Conducting a Legal Compliance Review for Import and Export Activity in the Context of a Potential Merger or Acquisition
March 2, 2004
By: Sandra Liss Friedman
A successful completion of any merger or acquisition of a company engaged in importing and/or exporting, must of necessity include a due diligence review of compliance in these areas. In today’s global economy many companies are heavily engaged in import and export activities. As anyone familiar with these activities can attest, an undiscovered problem in the import or export area can result in the imposition of substantial civil and even criminal penalties. Many of these problems can be discovered in the course of conducting an appropriate legal compliance review. Once identified the prospective buyer has the ability to adjust or modify the deal in a number of ways that can minimize or shield itself from liability. For example, the buyer can decide to avoid the deal entirely, adjust the purchase price, withhold or escrow part of the purchase price pending resolution of the problems identified, or require that the seller provide appropriate warranty or indemnity language that will shield the buyer from liability.
How does one go about conducting such a review? In our practice we have found that the utilization of detailed questionnaires and interviews of key import/export personnel is most productive and cost efficient. The more information we are given about the import/export activities of a company the better we are able to prepare a questionnaire that will zero in on the information that will reveal the level of compliance of the company in these areas. A certain amount of document review is usually required, but unlike other due diligence undertakings, it is rare that a lengthy and labor intensive document review is necessary. Once this examination is completed senior management is provided with a privileged and confidential report of our findings.
What are the areas that should be addressed in a legal compliance review? The most important area to begin with is the overall corporate customs policy and administration that is in place in the company. A clear red flag, of course, is the absence of such a policy and the lack of involvement of the management of the company in the import/export functions. A good corporate policy will set out clear delegation of authority from a senior executive down to the hands-on personnel who will be responsible for the company’s import/export compliance on a daily basis. It is very important to identify where the import/export compliance function is located within the company. That is to say, do they have the ear of management when necessary. Such a review should also focus on the ‘atmosphere of compliance’ in the company; i.e., is it based entirely on risk analysis – what are the chances of getting caught – or is there an overriding corporate culture to do things right? It is also critical to determine the relationship between the import/export department and the internal audit function of the company.
A legal compliance review also needs to focus on the specific filings that are mandatory for each import and export. For example, every importation into the
In addition a legal compliance review will determine whether any of the products imported by the prospective acquisition is subject to antidumping, countervailing or other non-tariff trade barriers, and if so whether there are adequate controls in place to ensure that, either the additional duties are being properly deposited, or if appropriate, that the company is actively engaged in trying to mitigate its exposure to such assessments.
A legal compliance review should also include a review of the company’s history with the Bureau of Customs and Border Protection, its performance in past audits, disclosure of violations to Customs, as well as any investigations or penalty assessments.

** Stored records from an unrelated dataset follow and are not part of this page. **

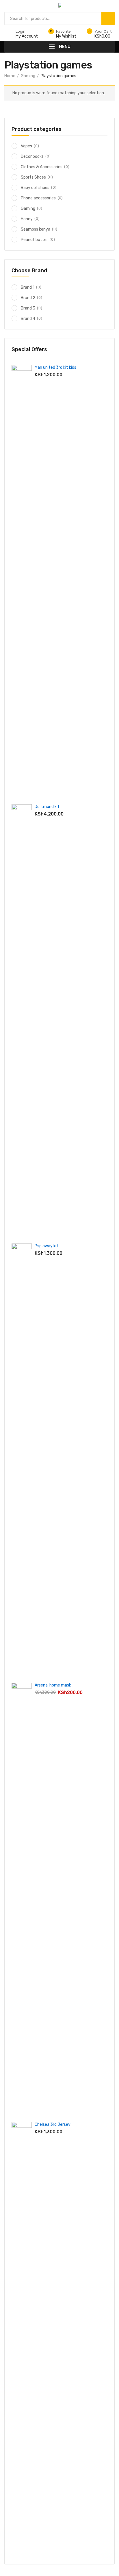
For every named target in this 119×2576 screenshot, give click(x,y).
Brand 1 (27, 287)
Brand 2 (28, 297)
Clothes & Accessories (41, 166)
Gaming (28, 75)
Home (9, 75)
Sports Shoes (33, 177)
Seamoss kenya (35, 229)
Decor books (32, 156)
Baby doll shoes (35, 187)
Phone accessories (38, 198)
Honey (27, 218)
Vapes (26, 146)
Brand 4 (28, 318)
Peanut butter (34, 239)
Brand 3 (28, 308)
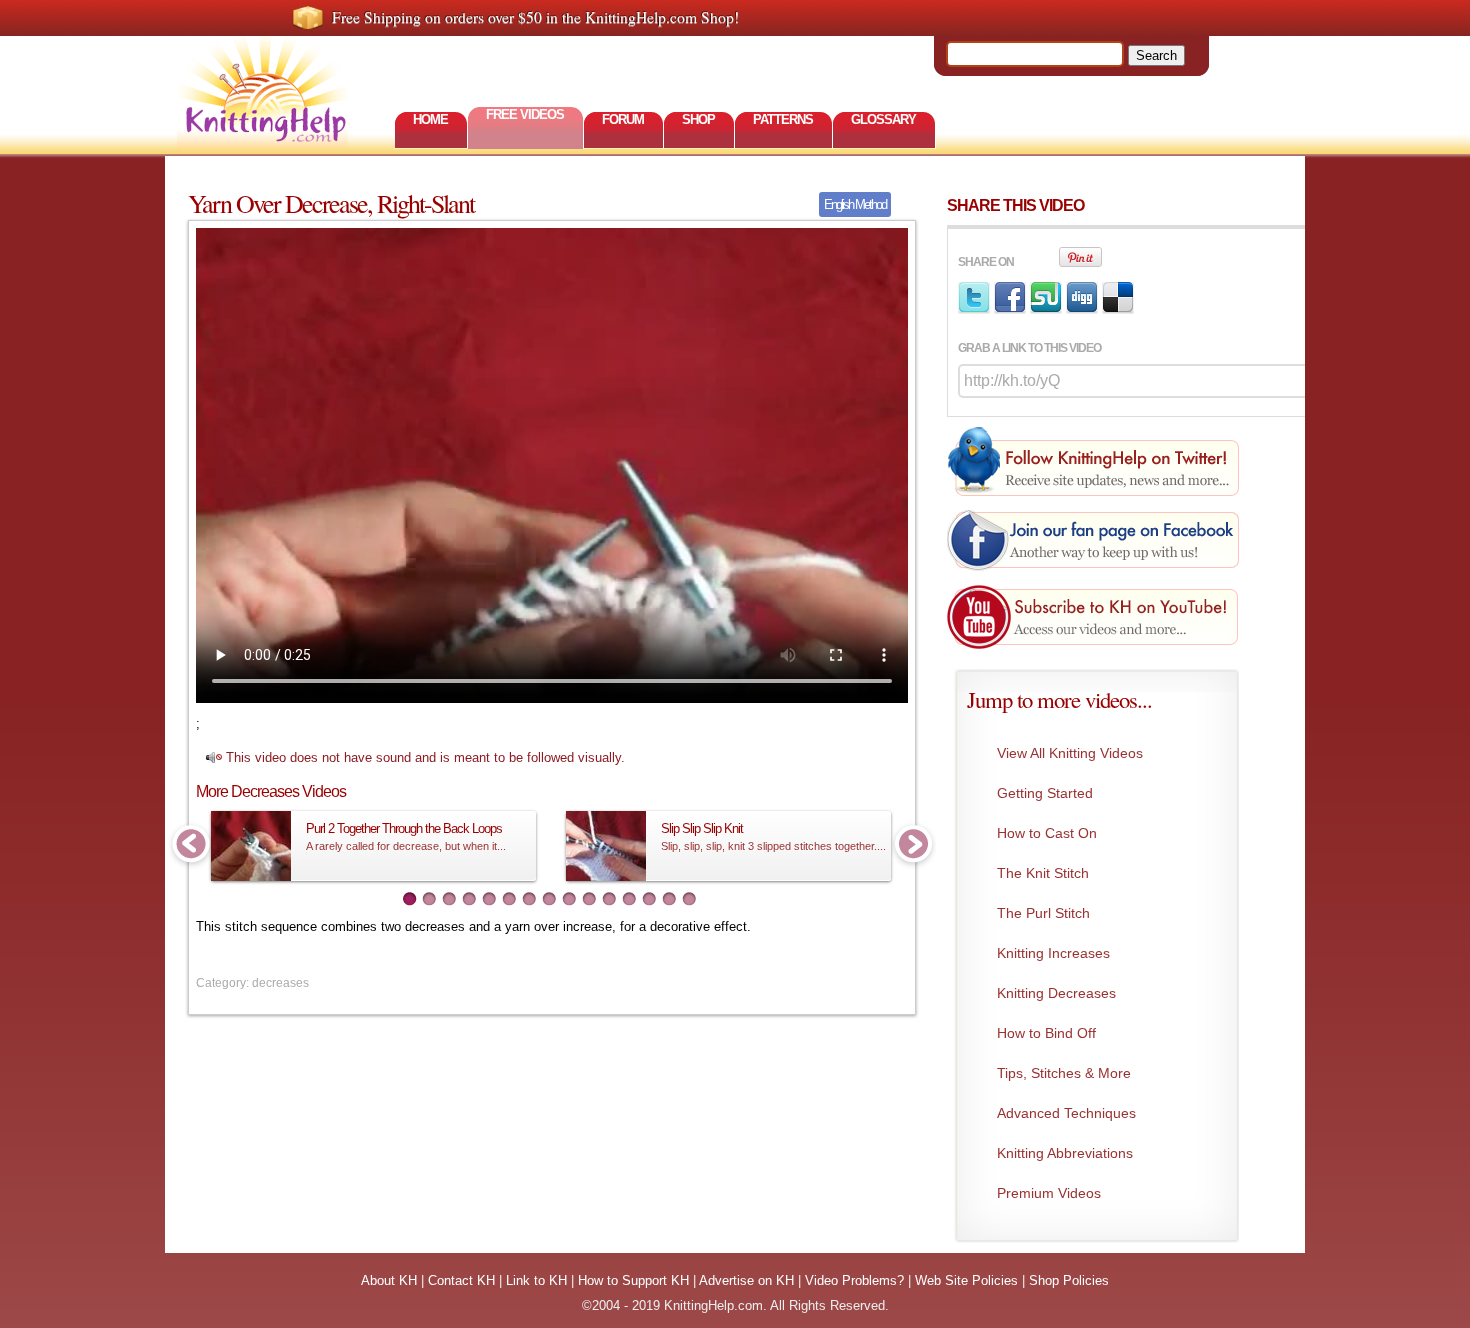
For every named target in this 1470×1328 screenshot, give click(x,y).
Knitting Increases (1053, 953)
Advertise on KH (746, 1280)
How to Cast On (1047, 833)
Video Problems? (854, 1280)
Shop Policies (1069, 1280)
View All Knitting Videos (1070, 753)
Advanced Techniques (1066, 1113)
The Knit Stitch (1043, 873)
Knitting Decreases (1056, 993)
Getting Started (1045, 793)
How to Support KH (633, 1280)
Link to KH (536, 1280)
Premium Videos (1049, 1193)
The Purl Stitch (1043, 913)
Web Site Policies (966, 1280)
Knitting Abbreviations (1065, 1153)
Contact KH (461, 1280)
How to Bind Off (1046, 1033)
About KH (389, 1280)
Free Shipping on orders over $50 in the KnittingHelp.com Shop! (535, 17)
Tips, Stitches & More (1064, 1073)
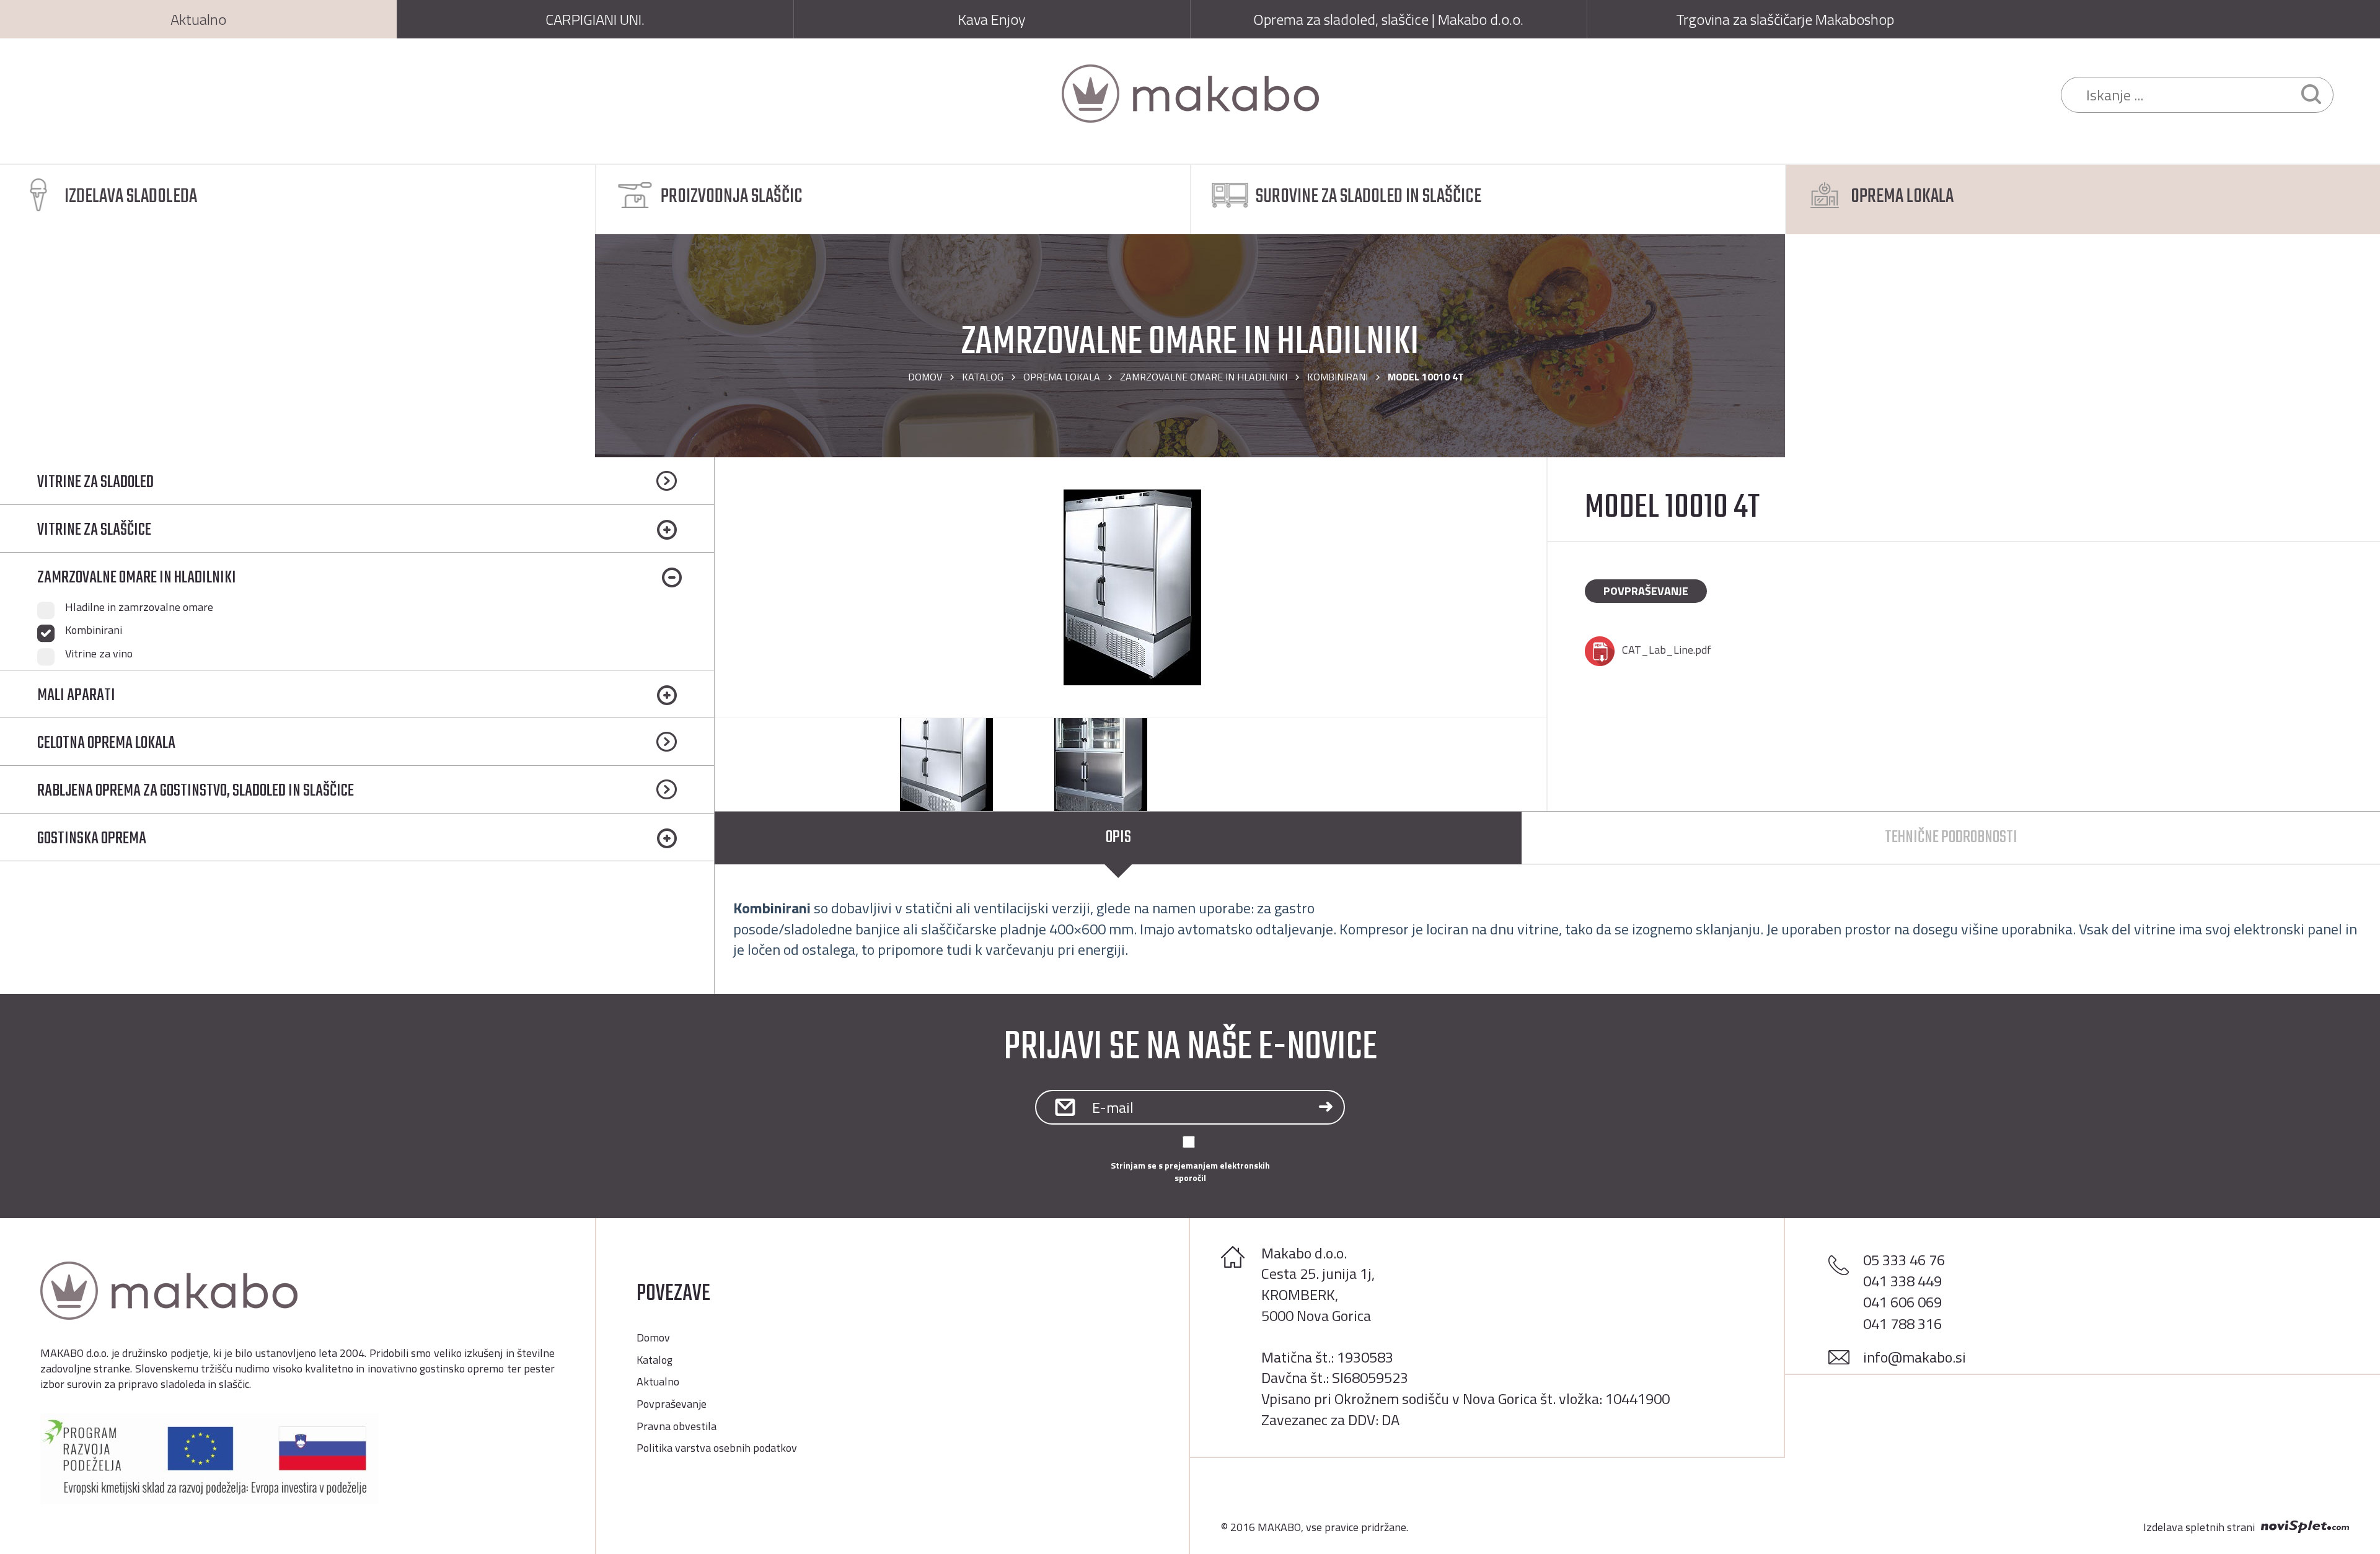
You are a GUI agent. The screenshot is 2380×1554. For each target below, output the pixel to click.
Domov (925, 376)
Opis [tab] (1118, 837)
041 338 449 (1902, 1281)
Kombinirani (1337, 376)
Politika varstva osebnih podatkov (717, 1447)
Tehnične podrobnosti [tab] (1951, 837)
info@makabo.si (1914, 1357)
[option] (1130, 587)
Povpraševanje (1645, 590)
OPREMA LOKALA (1061, 376)
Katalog (982, 376)
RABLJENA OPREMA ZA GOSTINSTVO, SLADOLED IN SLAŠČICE (195, 791)
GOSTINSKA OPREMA (91, 838)
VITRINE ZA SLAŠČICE (94, 530)
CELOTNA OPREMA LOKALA (106, 743)
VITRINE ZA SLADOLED (95, 482)
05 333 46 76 (1904, 1260)
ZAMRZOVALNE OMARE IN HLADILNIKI (1203, 376)
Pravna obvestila (676, 1426)
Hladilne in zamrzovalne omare (139, 607)
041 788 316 (1902, 1323)
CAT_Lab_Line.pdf (1666, 649)
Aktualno (658, 1381)
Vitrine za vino (99, 653)
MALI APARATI (76, 695)
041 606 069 (1902, 1302)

The review should also evaluate the efforts undertaken by the company to prevent a recurrence of the problems resulting in such governmental actions.
On the export side, while accurate export documentation is important, and must be reviewed, it is also critical to determine what type of export controls are applicable to the company’s products and whether the company has an effective export compliance program in place that is adequately staffed and supported by management. There are several agencies that have the authority to prevent a company from doing business overseas if serious or repeat export violations occur. These agencies include the Department of State, the Bureau of Industry and Security and the Office of Foreign Assets Control.
Finally, a legal compliance review should assess the adequacy of the company’s record retention program for imports and exports and relationships with third party service providers, such as Customs brokers.
Like any other due diligence review that is done before concluding a merger or acquisition, a legal compliance review of a company’s import/export functions will ensure that no unpleasant surprises surface later when the buyer is not in a position to protect its interests and investment.